- [Working data]:

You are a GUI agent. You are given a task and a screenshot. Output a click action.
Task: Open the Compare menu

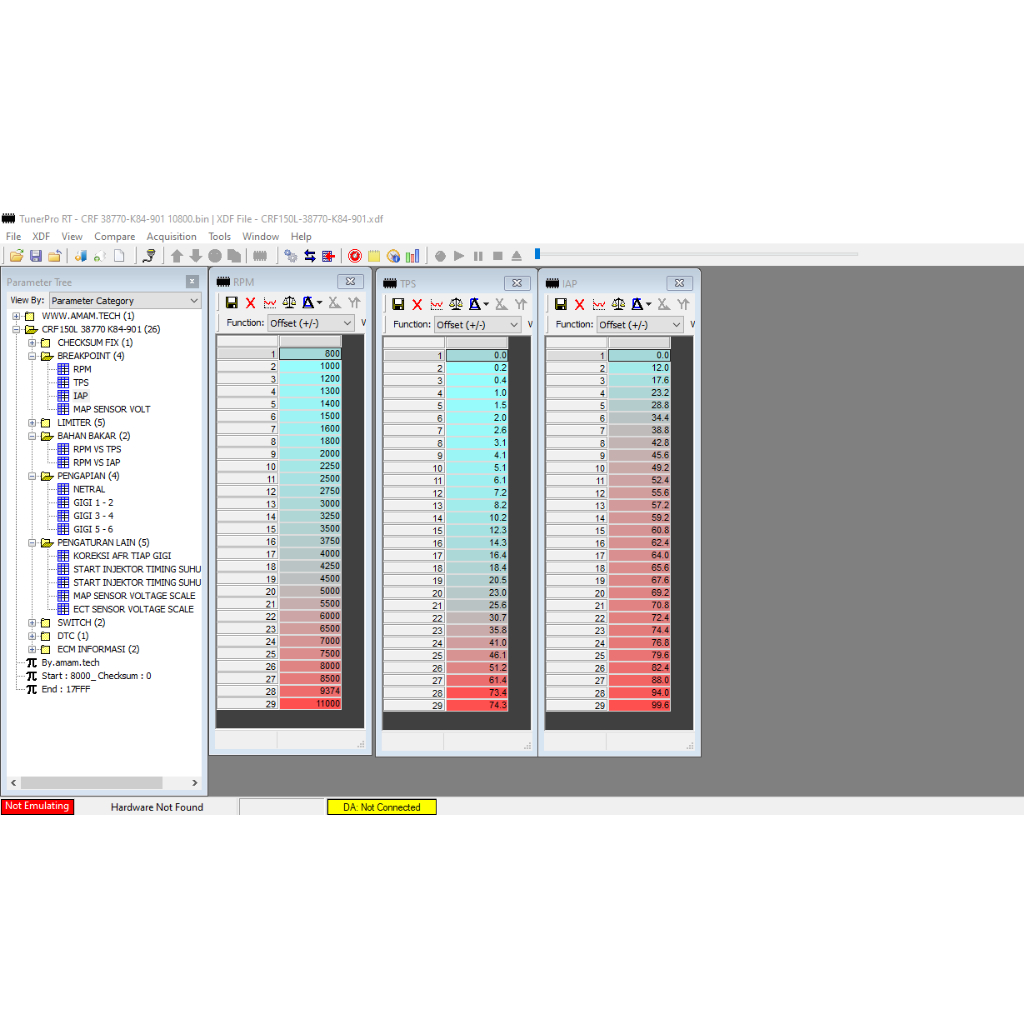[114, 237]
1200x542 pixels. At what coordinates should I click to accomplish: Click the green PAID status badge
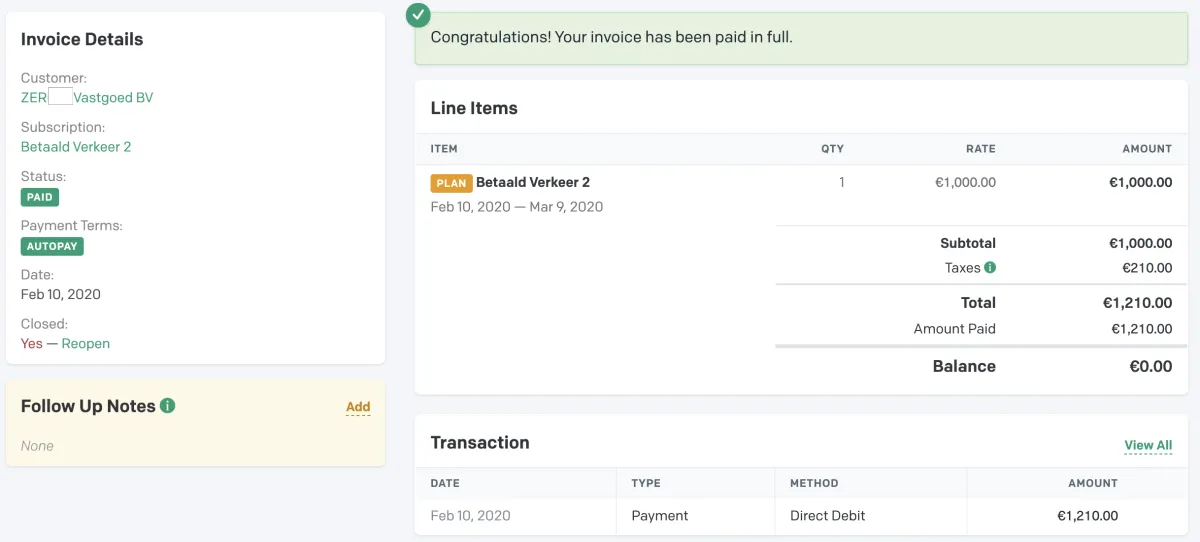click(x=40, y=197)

- [Your task]: Give every line above again exactly, with no pictures.

- [Your solution]:
You are a GUI agent. You are given a task and a screenshot. Output a click action.
Task: Open the Compare menu

[114, 237]
1200x542 pixels. At what coordinates should I click to accomplish: Click the green PAID status badge
click(x=40, y=197)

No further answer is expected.